Summer has brought a variety of Shakespeare revivals and productions. Each play has the challenge of reviving the classic plays while managing the potential difficulties of Shakespearean verse along with the challenges of stage work. An important element of a Shakespeare plays success is the actor and their ability to meet the intense demands of classical acting. Theatre Critic, Charles McNulty reviewed the notable plays of the season and its actors in the LA Times article “Summer Shakespeare: A critic’s take on the secret to theatrical success”.
Royal Shakespeare Company’s “Henry IV, Parts I and II”
Antony Sher’s Falstaff in “Henry IV, Parts I and II” drew positive reviews from McCulty who described the actor’s performance as a “vivid characterization” shaped by the language. Sher’s Falstaff was enhanced by the clear delivery he brought the character’s wit. The goal of Sher was not to induce laughter. He gave the audience a view into the wit and psychology of Falstaff.
New Swan Shakespeare Festival’s “As You Like It”

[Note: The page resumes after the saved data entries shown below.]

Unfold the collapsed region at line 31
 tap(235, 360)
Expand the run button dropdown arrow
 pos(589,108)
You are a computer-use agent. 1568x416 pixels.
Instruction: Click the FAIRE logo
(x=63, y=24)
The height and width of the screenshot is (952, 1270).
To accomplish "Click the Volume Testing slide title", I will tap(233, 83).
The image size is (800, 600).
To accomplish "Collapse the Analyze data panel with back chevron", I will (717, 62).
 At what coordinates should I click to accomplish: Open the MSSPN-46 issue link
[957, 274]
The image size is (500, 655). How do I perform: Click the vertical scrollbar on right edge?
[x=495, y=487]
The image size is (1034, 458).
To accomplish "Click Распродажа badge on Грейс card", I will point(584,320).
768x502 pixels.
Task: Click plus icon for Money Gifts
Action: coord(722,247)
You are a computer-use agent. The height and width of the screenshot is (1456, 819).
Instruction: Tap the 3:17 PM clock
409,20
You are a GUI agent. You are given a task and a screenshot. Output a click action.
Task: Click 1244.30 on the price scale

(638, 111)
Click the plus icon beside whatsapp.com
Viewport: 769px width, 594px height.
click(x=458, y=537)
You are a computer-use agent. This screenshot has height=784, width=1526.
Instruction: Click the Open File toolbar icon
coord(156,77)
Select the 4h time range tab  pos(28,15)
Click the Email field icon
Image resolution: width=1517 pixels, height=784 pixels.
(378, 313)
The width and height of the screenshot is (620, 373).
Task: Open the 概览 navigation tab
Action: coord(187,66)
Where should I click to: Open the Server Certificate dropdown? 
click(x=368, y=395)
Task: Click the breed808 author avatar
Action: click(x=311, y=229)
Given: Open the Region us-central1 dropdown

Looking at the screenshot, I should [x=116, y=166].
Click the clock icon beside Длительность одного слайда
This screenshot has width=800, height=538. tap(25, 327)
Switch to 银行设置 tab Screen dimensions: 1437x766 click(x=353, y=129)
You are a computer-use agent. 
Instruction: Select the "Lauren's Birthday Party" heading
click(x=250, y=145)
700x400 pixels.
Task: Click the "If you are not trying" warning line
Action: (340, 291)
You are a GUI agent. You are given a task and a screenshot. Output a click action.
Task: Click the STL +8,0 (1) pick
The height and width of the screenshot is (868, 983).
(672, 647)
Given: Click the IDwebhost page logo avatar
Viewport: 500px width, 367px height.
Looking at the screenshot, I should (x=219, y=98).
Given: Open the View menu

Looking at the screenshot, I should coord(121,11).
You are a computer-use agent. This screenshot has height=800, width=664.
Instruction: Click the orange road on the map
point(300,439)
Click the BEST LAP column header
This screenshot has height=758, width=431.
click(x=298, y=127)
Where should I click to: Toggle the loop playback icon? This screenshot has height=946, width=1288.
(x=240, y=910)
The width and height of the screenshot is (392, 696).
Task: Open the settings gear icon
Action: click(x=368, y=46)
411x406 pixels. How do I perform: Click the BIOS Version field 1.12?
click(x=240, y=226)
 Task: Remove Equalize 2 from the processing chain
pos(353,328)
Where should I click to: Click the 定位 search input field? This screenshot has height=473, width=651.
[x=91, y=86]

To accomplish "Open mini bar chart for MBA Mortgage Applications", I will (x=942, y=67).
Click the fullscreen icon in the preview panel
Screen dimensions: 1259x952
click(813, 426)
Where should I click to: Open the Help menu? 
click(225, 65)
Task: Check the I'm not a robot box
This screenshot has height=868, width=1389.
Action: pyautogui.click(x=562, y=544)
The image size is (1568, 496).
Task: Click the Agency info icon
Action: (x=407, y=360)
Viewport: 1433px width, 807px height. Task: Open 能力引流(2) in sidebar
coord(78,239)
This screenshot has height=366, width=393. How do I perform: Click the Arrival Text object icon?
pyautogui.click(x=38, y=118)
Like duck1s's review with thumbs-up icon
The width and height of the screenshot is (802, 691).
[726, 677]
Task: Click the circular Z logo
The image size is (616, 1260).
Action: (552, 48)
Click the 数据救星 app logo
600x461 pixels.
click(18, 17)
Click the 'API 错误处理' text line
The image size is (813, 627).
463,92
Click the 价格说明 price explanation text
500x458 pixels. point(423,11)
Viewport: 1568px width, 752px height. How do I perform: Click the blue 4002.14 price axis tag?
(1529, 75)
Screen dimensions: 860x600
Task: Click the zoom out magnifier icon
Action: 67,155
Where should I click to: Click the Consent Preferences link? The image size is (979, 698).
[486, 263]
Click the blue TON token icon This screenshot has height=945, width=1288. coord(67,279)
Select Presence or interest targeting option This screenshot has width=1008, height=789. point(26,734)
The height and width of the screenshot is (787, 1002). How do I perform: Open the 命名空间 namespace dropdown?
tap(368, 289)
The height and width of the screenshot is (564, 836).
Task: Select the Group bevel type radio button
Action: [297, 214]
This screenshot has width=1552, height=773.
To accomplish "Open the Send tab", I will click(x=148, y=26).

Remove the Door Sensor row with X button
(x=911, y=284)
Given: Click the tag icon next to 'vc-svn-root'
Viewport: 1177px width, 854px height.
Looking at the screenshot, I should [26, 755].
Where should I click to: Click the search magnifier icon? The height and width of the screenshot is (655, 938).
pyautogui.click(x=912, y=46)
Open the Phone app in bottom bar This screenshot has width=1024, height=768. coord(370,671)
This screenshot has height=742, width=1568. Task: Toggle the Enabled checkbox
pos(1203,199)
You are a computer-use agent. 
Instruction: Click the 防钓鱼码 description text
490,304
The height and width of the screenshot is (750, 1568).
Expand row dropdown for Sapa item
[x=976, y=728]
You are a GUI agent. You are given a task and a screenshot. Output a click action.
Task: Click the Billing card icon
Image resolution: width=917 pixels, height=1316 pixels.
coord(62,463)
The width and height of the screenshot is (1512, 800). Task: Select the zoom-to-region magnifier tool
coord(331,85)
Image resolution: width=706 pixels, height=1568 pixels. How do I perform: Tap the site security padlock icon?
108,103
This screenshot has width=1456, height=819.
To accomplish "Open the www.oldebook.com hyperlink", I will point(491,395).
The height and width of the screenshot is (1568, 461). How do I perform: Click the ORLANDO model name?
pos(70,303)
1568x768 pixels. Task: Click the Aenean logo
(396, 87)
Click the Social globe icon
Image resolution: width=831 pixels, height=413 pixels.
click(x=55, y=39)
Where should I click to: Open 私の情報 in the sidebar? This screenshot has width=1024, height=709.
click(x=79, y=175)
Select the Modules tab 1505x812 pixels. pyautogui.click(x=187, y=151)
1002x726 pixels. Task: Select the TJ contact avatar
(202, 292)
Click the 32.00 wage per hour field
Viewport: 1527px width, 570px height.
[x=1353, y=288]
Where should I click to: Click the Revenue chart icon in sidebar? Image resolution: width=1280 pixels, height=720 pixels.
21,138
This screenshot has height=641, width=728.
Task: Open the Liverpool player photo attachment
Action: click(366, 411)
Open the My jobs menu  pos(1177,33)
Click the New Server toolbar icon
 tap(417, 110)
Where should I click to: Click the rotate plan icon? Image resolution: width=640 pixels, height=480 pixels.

Eli Simon, director of “As You Like It” placed the play in a 1930s Chicago (and later the woods) setting. McCulty notes the adherence to Shakespeare’s language as well as the slight shifts made to fit the play’s new era. The play ups the comic confusion of the original play’s mix of “mad and merry” mood with a mix of accents and a theatrics.
Shakespeare Center of Los Angeles’ “Twelfth Night”
Directed by Kenn Sabberton, the “Twelfth Night” transported the play from Illyria to WWII-era Santa Monica. This production had the added challenge of handling the wordplay of its subplots, however, the humor of the play still shone in this production. The production stumbled in balancing the humor and the characterization. However, the enchantment and magic of the play manages to come through.
Summertime’s Shakespeare productions keep the original intelligence behind the characters alive. Direction like the kind found in the “Twelfth Night”, “Henry IV” and “As You Like It” can clarify and enhance the themes for the modern audience. But it is Shakespeare’s power and mind that provides an enduring source of entertainment.